Currently, there is no specific treatment for Vici syndrome; therapeutic interventions are mainly supportive, aiming to prolong survival and alleviate symptoms. Upon diagnosing Vici syndrome in our patient, we provided the family with genetic counseling regarding recurrence risks. Prenatal genetic diagnosis options were explained, including the possibility of preimplantation genetic diagnosis. It was emphasized that consanguineous marriage is a significant risk factor in this rare genetic disorder.
Identifying novel variants holds important implications, as they may eventually guide targeted treatment options. Potential treatment strategies under discussion for this complex disease include therapeutic approaches targeting the autophagy pathway, such as enhancing autophagic activity, gene therapy, and modulation of downstream effects (
22).
We hope that presenting new cases and gaining a better understanding of the autophagy pathway in more patients will support the future development of targeted therapies.

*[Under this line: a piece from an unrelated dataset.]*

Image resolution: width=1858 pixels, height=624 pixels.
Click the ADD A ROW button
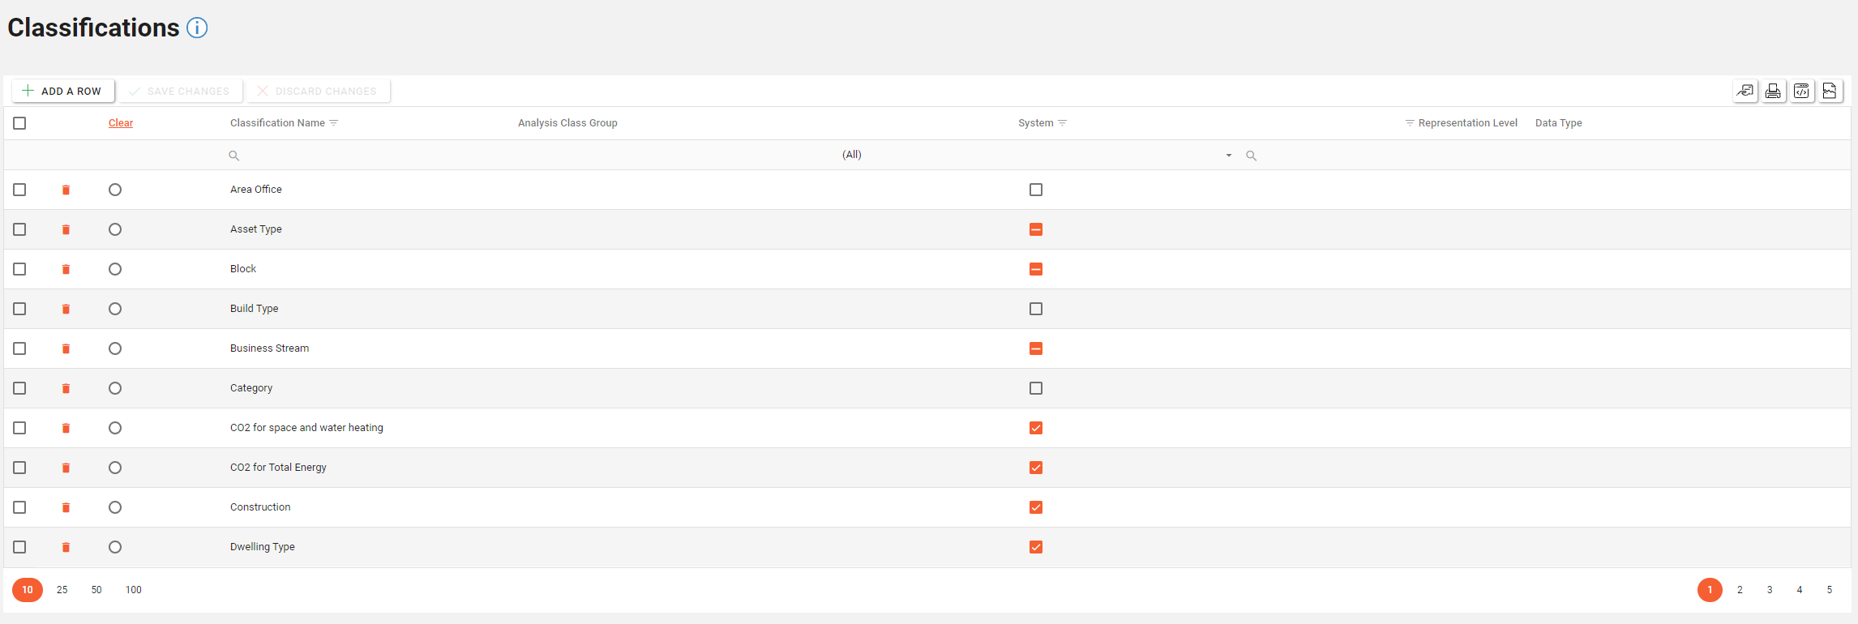tap(62, 91)
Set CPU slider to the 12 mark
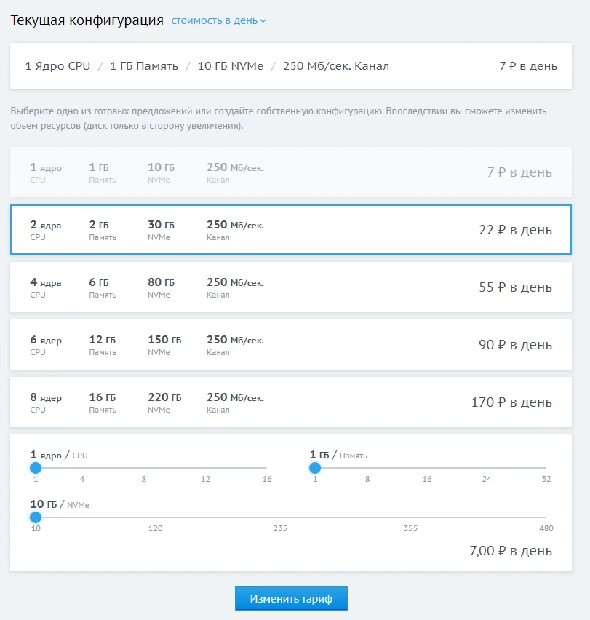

A limitation of this case report is the lack of long-term follow-up and additional genetic testing in family members. Future research should aim to further investigate the impact of the newly identified variant on Vici syndrome, potentially through long-term follow-up studies or additional genetic testing in larger cohorts.
In conclusion, a new variant was identified in a patient diagnosed with Vici syndrome through targeted genetic analysis. Examining genes known to be associated with clinical findings and identified variants strengthens genetic databases and may help clarify additional phenotypic findings in newborns, if present. Moreover, knowledge of such variants is critical for genetic counseling and prenatal testing in future pregnancies.